__RECORDS TO USE__.
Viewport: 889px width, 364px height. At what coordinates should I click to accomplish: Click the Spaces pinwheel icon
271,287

==

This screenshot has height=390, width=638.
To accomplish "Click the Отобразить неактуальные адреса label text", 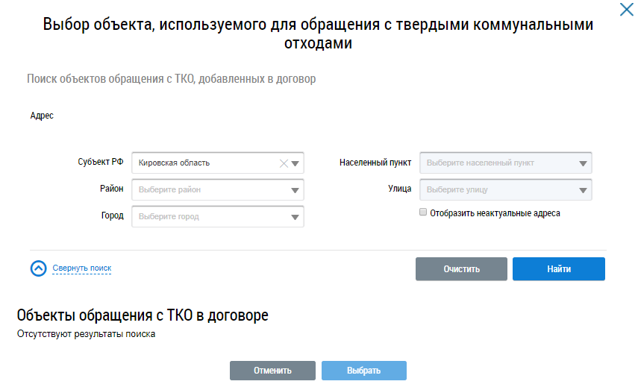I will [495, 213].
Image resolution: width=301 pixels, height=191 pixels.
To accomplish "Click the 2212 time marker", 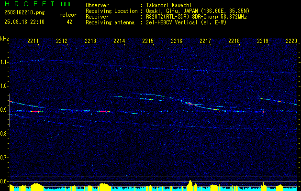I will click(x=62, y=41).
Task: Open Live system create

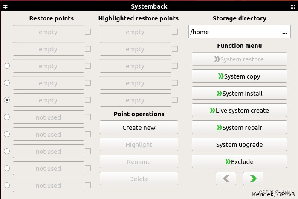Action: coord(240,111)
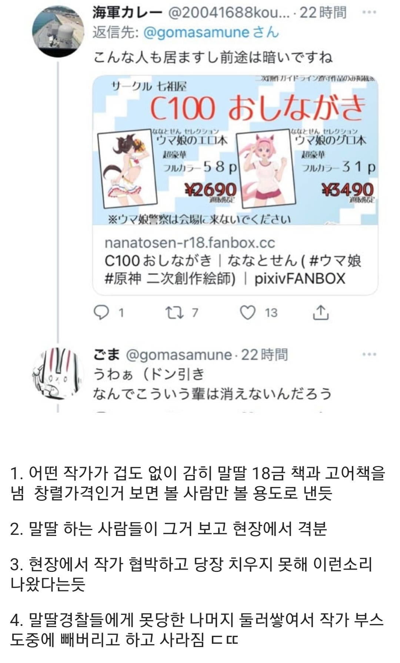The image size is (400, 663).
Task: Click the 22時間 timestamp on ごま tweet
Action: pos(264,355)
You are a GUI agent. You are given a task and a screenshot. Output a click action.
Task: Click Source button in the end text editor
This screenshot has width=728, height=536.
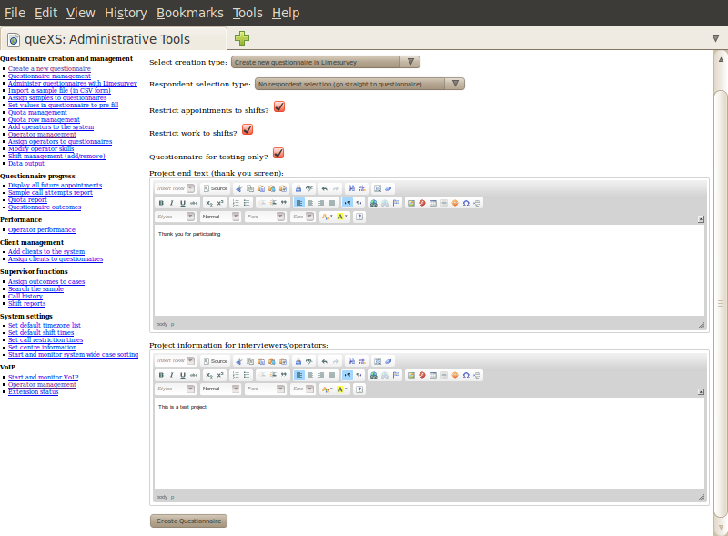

---

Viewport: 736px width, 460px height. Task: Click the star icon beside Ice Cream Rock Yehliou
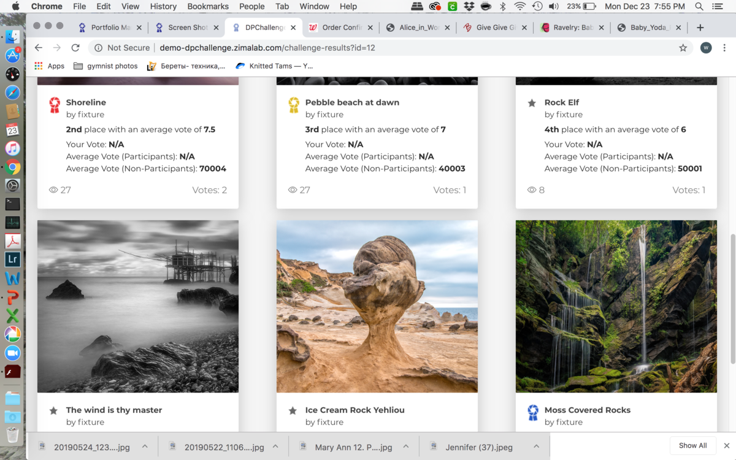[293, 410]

__INSTRUCTIONS TO FOLLOW__.
Find each line in the material above that contains the word "This" and copy those lines out in full. Case matters.

__SOLUTION BELOW__.
This screenshot has height=390, width=638.
This screenshot has width=728, height=536.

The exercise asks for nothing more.